Coupling of M2 muscarinic receptors to membrane ion channels via phosphoinositide 3-kinase γ and atypical protein kinase C

Abstract

We report a novel signaling pathway linking M2 muscarinic receptors to metabotropic ion channels. Stimulation of heterologously expressed M2 receptors, but not other G(i)/G(o)-associated receptors (M4 or α(2c)), activates a calcium- and voltage-independent chloride current in Xenopus oocytes. We show that the stimulatory pathway linking M2 receptors to these chloride channels consists of Gβγ stimulation of phosphoinositide 3-kinase γ (PI-3Kγ), formation of phosphatidylinositol 3,4,5-trisphosphate (PIP3), and activation of atypical protein kinase C (PKC). The chloride current is activated in the absence of M2 receptor stimulation by the injection of PIP3, and PIPs current activation is blocked by a pseudosubstrate inhibitory peptide of atypical PKC but not other PKCs.
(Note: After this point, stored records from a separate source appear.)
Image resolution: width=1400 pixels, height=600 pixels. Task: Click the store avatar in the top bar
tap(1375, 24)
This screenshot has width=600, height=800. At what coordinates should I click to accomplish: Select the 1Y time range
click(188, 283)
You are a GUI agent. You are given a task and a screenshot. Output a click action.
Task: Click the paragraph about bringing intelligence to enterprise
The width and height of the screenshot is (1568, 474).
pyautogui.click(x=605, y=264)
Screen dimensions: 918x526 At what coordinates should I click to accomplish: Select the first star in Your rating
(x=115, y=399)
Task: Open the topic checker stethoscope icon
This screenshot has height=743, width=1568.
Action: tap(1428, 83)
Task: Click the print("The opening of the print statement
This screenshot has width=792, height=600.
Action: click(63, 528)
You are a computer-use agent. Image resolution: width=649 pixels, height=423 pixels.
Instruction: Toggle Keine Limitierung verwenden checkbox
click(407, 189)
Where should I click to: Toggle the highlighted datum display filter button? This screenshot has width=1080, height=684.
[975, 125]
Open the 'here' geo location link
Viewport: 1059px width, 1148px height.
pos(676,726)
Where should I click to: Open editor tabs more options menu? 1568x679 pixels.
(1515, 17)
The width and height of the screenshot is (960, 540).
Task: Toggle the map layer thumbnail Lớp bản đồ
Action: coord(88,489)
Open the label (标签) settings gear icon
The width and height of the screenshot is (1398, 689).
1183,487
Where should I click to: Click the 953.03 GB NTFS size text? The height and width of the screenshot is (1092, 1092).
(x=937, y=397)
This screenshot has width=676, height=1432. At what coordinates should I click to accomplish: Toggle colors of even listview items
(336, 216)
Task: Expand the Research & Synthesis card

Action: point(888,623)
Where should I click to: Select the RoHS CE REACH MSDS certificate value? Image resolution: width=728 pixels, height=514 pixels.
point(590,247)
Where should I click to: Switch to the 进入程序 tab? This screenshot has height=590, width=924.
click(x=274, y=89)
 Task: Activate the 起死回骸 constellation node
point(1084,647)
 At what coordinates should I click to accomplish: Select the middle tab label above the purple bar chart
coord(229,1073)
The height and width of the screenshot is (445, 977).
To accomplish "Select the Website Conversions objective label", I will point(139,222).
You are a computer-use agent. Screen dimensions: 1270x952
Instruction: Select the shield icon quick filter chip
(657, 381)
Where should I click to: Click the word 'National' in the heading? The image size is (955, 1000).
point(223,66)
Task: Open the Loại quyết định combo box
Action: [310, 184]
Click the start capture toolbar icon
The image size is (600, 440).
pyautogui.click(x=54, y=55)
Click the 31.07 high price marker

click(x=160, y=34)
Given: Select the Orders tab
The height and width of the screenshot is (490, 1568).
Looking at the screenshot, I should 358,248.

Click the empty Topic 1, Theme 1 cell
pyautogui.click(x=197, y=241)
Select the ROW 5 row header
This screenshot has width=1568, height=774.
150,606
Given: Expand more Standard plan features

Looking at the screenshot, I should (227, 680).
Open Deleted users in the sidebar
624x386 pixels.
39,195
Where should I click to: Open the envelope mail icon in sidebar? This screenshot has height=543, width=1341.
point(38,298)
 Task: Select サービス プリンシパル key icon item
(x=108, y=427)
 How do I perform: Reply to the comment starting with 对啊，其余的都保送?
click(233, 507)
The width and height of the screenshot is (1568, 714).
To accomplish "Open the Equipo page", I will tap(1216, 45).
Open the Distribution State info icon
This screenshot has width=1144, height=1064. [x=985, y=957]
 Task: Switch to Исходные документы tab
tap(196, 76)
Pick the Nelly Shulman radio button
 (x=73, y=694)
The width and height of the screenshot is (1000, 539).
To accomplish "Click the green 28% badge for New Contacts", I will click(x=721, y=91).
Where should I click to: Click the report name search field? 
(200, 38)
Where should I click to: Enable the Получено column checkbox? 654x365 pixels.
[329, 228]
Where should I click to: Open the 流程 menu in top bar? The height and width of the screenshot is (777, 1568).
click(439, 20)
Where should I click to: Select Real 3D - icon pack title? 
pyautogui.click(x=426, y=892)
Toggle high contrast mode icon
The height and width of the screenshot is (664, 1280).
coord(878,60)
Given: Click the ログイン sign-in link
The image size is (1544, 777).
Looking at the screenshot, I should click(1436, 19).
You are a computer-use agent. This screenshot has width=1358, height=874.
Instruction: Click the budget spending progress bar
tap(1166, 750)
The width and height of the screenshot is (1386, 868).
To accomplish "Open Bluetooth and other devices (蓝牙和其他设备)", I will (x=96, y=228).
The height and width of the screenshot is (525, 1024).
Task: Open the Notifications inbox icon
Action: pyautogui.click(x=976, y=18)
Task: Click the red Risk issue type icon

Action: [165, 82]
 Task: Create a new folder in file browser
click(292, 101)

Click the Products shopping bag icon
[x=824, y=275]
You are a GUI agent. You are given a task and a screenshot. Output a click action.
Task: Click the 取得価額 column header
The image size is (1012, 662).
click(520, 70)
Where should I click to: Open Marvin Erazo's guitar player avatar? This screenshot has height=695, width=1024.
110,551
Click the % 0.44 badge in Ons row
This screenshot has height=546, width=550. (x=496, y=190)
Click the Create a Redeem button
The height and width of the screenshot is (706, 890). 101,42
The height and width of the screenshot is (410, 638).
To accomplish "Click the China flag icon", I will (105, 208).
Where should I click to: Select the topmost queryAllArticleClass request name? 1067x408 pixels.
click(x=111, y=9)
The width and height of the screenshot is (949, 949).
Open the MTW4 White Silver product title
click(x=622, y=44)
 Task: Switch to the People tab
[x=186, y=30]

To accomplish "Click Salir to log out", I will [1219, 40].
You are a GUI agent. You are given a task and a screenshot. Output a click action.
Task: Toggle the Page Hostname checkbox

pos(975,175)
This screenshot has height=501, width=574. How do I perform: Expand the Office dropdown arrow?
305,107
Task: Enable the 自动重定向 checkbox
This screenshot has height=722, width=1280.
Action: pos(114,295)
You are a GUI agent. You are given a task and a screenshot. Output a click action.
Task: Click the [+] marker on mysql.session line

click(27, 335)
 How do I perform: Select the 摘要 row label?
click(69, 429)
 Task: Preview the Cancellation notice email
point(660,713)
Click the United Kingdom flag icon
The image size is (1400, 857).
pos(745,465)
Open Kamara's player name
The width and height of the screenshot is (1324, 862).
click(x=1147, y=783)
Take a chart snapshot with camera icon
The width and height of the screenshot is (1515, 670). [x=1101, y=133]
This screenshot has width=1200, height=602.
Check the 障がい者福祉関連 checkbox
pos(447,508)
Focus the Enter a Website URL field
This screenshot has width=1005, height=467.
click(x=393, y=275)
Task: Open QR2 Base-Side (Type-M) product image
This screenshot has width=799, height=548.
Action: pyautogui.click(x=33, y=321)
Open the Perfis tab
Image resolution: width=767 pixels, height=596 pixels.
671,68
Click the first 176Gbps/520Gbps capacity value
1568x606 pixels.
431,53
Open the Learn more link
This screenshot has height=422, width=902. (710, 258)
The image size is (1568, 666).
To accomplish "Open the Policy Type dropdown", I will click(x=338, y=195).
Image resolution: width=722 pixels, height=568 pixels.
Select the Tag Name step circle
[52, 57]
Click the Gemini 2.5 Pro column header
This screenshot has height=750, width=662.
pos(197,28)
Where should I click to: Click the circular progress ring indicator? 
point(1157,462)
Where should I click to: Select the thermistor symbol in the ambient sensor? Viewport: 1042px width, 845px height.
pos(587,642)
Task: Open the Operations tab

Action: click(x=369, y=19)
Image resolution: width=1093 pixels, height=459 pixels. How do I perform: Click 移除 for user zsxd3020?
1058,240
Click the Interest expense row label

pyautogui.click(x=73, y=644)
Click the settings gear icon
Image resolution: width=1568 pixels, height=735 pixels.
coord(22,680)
Moreover, the current is activated by injection of recombinant PKCζ at concentrations as low as 1 nM. M2 recepto-current coupling was disrupted by inhibiton of PI-3K and by injection of βγ binding peptides, but it was not affected by expression of dominant negative p85 cRNA. We also show that this pathway mediates M2 receptor coupling to metabotropic nonselective cation channels in mammalian smooth muscle cells, thus demonstrating the broad relevance of this signaling cascade in neurotransmitter signaling.